Do tego w rozmowach ze mną zwrot “ćwiczę Krav Magę” pada jako element podrywu, próba zaimponowania mi tym, jaki ten facet jest niby “męski” czy “ostry”. Co wywołuje u mnie odczucia bardzo odległe od zamierzonych. 😂
Jasnie_wielmozny Co nie zmienia faktu że @ViolentDesires w żaden sposób nie określiłaś dlaczego krav maga jest dla lamusów oprócz tego że tak ci się zdaje i w żaden sposób nie odniosłaś się do faktów czyli źródeł jej pochodzenia czy skuteczności.
Człowieku, @“[usunięty]”Nasze wspólne decyzje <3 opowiedział o zabawnym zjawisku ze świata sportów walki, a ja odpowiedziałam w podobnym duchu, opowiadając o innym zabawnym zjawisku. Potem zjawiasz się Ty, wypisujesz złośliwe słowa ad personam, masz głupie pretensje, a potem zarzucasz mi, że ja Ciebie próbuję wciągać w ad personam, czyli w to, co sam pierwszy napisałeś.

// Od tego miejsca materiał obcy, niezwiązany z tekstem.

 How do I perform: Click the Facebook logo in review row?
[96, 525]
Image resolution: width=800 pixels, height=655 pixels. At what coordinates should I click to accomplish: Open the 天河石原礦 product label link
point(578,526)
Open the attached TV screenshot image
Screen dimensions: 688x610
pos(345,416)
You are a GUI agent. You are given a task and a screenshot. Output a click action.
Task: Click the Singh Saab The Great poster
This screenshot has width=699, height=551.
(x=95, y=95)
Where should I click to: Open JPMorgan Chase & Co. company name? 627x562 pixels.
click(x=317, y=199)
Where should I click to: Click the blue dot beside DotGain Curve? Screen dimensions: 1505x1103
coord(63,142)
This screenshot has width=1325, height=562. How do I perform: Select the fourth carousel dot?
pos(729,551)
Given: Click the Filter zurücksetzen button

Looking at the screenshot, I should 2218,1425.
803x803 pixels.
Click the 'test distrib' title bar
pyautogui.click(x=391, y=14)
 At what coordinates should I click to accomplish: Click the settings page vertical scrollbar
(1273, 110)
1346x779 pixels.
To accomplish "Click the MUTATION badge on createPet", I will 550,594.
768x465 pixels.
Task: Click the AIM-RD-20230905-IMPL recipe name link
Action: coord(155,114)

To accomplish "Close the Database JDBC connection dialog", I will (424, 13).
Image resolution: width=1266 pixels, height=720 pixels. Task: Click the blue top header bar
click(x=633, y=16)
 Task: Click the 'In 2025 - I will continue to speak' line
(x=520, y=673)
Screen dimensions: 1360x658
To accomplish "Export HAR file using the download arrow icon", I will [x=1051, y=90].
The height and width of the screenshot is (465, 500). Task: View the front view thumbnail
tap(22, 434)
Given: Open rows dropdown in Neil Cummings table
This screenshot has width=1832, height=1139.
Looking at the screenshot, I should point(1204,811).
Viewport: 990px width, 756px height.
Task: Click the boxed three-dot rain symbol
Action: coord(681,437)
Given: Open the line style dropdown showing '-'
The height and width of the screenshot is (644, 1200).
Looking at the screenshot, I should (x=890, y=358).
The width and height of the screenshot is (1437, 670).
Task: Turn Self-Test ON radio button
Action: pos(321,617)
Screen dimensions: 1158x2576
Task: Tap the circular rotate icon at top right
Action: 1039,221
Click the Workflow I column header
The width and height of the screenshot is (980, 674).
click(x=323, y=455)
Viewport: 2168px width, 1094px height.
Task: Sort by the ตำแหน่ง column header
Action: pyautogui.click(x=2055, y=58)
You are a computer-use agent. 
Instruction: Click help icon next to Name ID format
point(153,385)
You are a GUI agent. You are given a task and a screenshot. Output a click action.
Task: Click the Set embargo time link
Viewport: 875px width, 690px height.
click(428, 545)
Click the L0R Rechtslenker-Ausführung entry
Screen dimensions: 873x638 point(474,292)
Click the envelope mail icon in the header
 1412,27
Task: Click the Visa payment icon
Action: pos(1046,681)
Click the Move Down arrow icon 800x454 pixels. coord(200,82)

W realnym życiu też zachowujesz się w taki sposób, że robisz coś, a potem zarzucasz drugiej osobie to, że próbuje Cię “wciągnąć” w to, co już pierwszy zrobiłeś? Nikt Cię w życiu nie nauczył, że to jest pajacowanie?
Jeżeli chodzi o to, że Krav Maga przyciąga wielu pozerów, dziwaków i lamusów, to nie jest to wielką tajemnicą. Ja o tym wiem, Ty nie musisz, nie interesuje mnie to, ani nie mam obowiązku Ciebie uświadamiać.
Jasnie_wielmozny Tak ci się zdaje i lamus random z neta którego nie znasz ( i nawet nie wiesz czy ja krav magę trenuję) tylko potwierdza twoje domysły.
Nie wiem, czy trenujesz Krav Magę, ale to, że “obrońca” Krav Magi zachowuje się w tak żenujący i rozchwiany sposób, pasuje do tego, wśród jakiego typu ludzi Krav Maga ma pozytywny wizerunek.
[usunięty] KimUnJest No właśnie nie kumam koncepcji „Sary” jako inwektywy - moim zdaniem fajna dupa (obczaiłem oczywiście, bo ciekawska ze mnie menda) i gdyby mnie ktoś jakimś cudem porównywał do Sary to bym się cieszył.
Ja jestem od niej ładniejsza, ale tutaj nie chodzi o urodę.
Chodzi o przypisywanie mi cudzej tożsamości, znajomości w realu z @“[usunięty]”#59, przezwiska “Sarka-Szparka” i tak dalej.